I also pick MemberSpace when I care more about access control than publishing architecture. If I already have email, marketing pages, and a brand voice elsewhere, I do not need my membership tool to take over those jobs.
For a lot of service businesses, consultants, and creators with an existing audience, that is the cleaner path. I keep my site. I add the paywall. I keep shipping.
I pick Ghost when…
I am starting fresh, or I am ready to move the whole experience into one place. Ghost makes sense when the paid content is tied to newsletters, recurring posts, or a writer-led publication.
I also choose Ghost when I want the site to behave like a real media property. The member list, the email system, and the content layer sit together. That reduces the number of tools I have to manage every week.
If I want a platform that handles more of the business, I compare Ghost with broader stacks first. If the issue is just protected content on an existing site, Ghost is usually more machine than I need.
For a creator choosing between a membership layer and a full content platform, my rule is blunt: MemberSpace protects what I already built, Ghost becomes what I build next.
Pros and cons I keep in mind
I like simple tools, but I never buy them without looking at the tradeoffs.
MemberSpace pros
- It fits an existing website.
- It handles recurring and one-time payments.
- It works well for gated pages, downloads, and tiered access.
- It avoids a full redesign or migration.
MemberSpace cons
- The platform fee cuts into revenue.
- Stripe is the only payment processor.
- The member experience still depends on my current site stack.
- It can feel bolted on if I want a publication-style workflow.
Ghost pros
- Membership and publishing live in one system.
- The newsletter workflow is built in.
- It has no Ghost platform fee on Stripe sales.
- It works well for writer-led brands and premium newsletters.
Ghost cons
- I may need to rebuild or migrate my site.
- Self-hosting takes technical comfort.
- Pricing rises as membership grows.
- It is less attractive if I only need a narrow paywall.
I care about these tradeoffs because they shape my day after launch.
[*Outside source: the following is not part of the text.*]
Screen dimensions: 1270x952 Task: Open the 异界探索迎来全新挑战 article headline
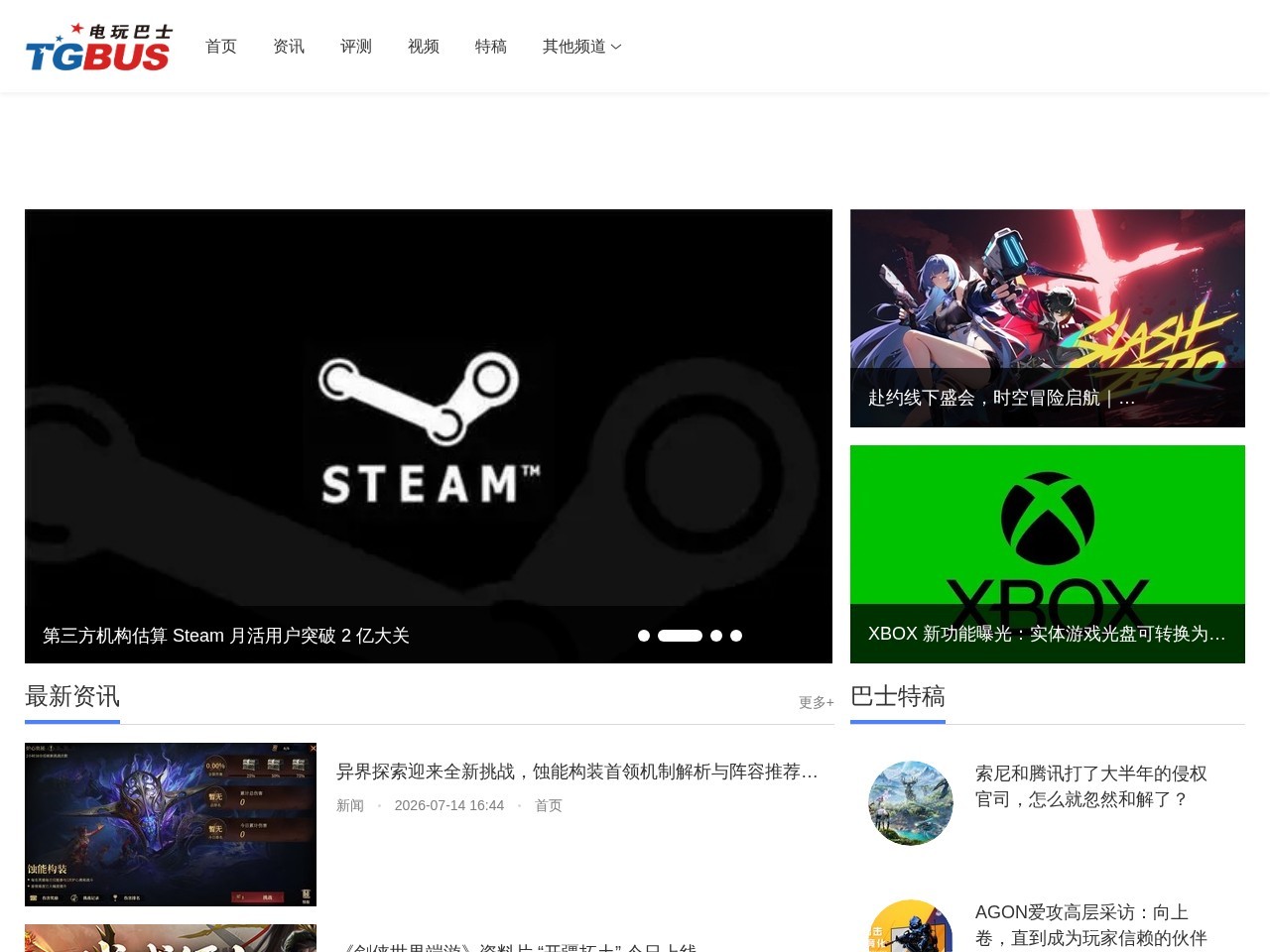tap(577, 772)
A platform should save time long after the first sale.
Conclusion
The difference between MemberSpace and Ghost in 2026 is clear once I strip away the marketing. MemberSpace is an access layer for a site I already own. Ghost is a publishing system with memberships built in.
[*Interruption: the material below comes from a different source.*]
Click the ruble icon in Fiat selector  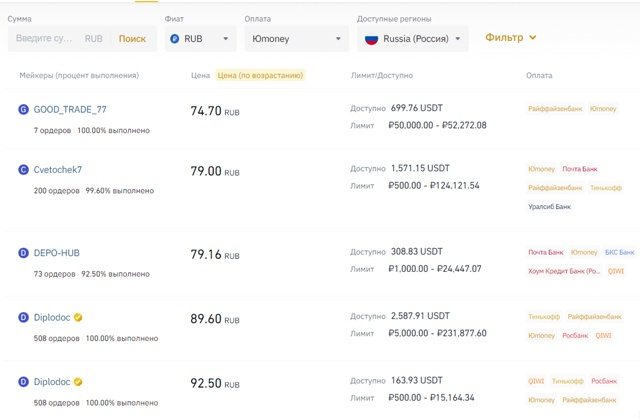point(175,39)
If I already have a working site and want to sell access to a few pages, MemberSpace is the easier move. If I want the membership to feel like the whole publication, Ghost gives me a cleaner base.
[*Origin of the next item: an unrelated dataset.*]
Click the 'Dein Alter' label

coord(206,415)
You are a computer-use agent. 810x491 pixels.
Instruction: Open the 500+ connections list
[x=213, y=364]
I still verify live pricing and feature limits on the vendor site before I buy, because both products update often. The right choice is the one that matches my structure, not the one with the longest feature list.
FAQ
Is Ghost cheaper than MemberSpace in 2026?
Usually, yes, if I look only at platform fees. Ghost Pro starts lower than MemberSpace’s monthly plans, and Ghost does not add its own fee on Stripe sales. MemberSpace starts higher and adds a sales fee, so I check the live pricing page before I decide.
Can I use MemberSpace with my existing website?
Yes. That is one of its biggest strengths. I use it when I want to keep my current site and add paid access on top. It works well with common site builders, which makes the setup less disruptive.
Which one is better for newsletters?
Ghost is better for newsletters. The email system lives inside the platform, so my content and my subscriber list stay in one place. MemberSpace can support paid access, but it does not replace a publishing-first email system.
Does Ghost charge transaction fees?
Ghost does not add its own platform fee on Stripe sales. I still pay Stripe’s processing fee, and I still check the current Ghost pricing page before launch because plan details can change.
Which one do I pick for a paid course library?
I usually pick MemberSpace if the course library sits on an existing site. I pick Ghost only if I want the course area to live inside a wider publication or membership brand. The right answer depends on whether I am adding access or building a new home for the content.